The Center for American Progress Action Fund, with the New Democracy Project, will release a book in January that aims to help with President Barack Obama’s transition, “steering the government in a new, more progressive direction.”
Writing in Change For America, A Progressive Blue-Print for the 44th President, Michele Jolin explains that “The new president will take office with ambitious goals to solve our nation’s most urgent social problems, but he will be operating in a climate with limited tolerance for new government spending or government-only solutions.”
An office of social entrepreneurship in the White House — not at the Corporation for National and Community Service as has been mentioned — would establish a “policy environment that over the long term fosters new entrepreneurship, improves nonprofits’ access to growth capital, and removes outdated tax and regulatory barriers to innovation.”
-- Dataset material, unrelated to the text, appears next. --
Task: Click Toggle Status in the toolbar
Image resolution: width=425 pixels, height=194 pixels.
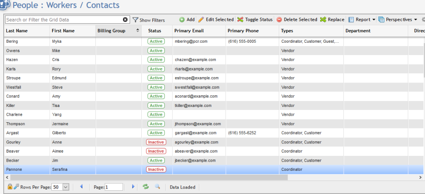Action: coord(255,19)
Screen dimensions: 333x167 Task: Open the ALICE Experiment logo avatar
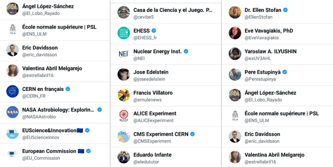pyautogui.click(x=124, y=116)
Acknowledging the vital importance of the nonprofit sector — part of the private sector, and responsible for innovation and service that fall off the radar screen of government and corporations — Jolin goes onto identify specifically the social entrepreneurs of the sector who lead by example:
Within this vital and growing non-profit sector, “social entrepreneurs” — individuals who have developed system-changing solutions to solve serious social problems—are playing a unique role. Leading social entrepreneurs such as Geoffrey Canada of Harlem Children’s Zone, which provides comprehensive support to low-income children in New York’s toughest neighborhoods, and Nobel Prize–winning Muhammad Yunus of the Grameen Bank, which is the world’s most famous microlender, have developed innovative models that are reorienting the way philanthropists, the private sector, and—increasingly— policymakers address intractable problems.
Nonprofits, nimble and resourceful, can take risks and work out program models that — if successful — can be and have been successfully adpated and adopted by governments.
…the non-profit sector can be a source of innovation and experimentation, and serve as a testing ground for these new ideas. The federal government has adapted a number of successful non-profit approaches into full-scale programs. City Year’s national service successes led to AmeriCorps, for example, and a federal appropriation expanded YouthBuild into a national government program in 1993.
The cost-effective private-public partnership that is AmeriCorps has been central to the discussion of building bi-partisan support for national service.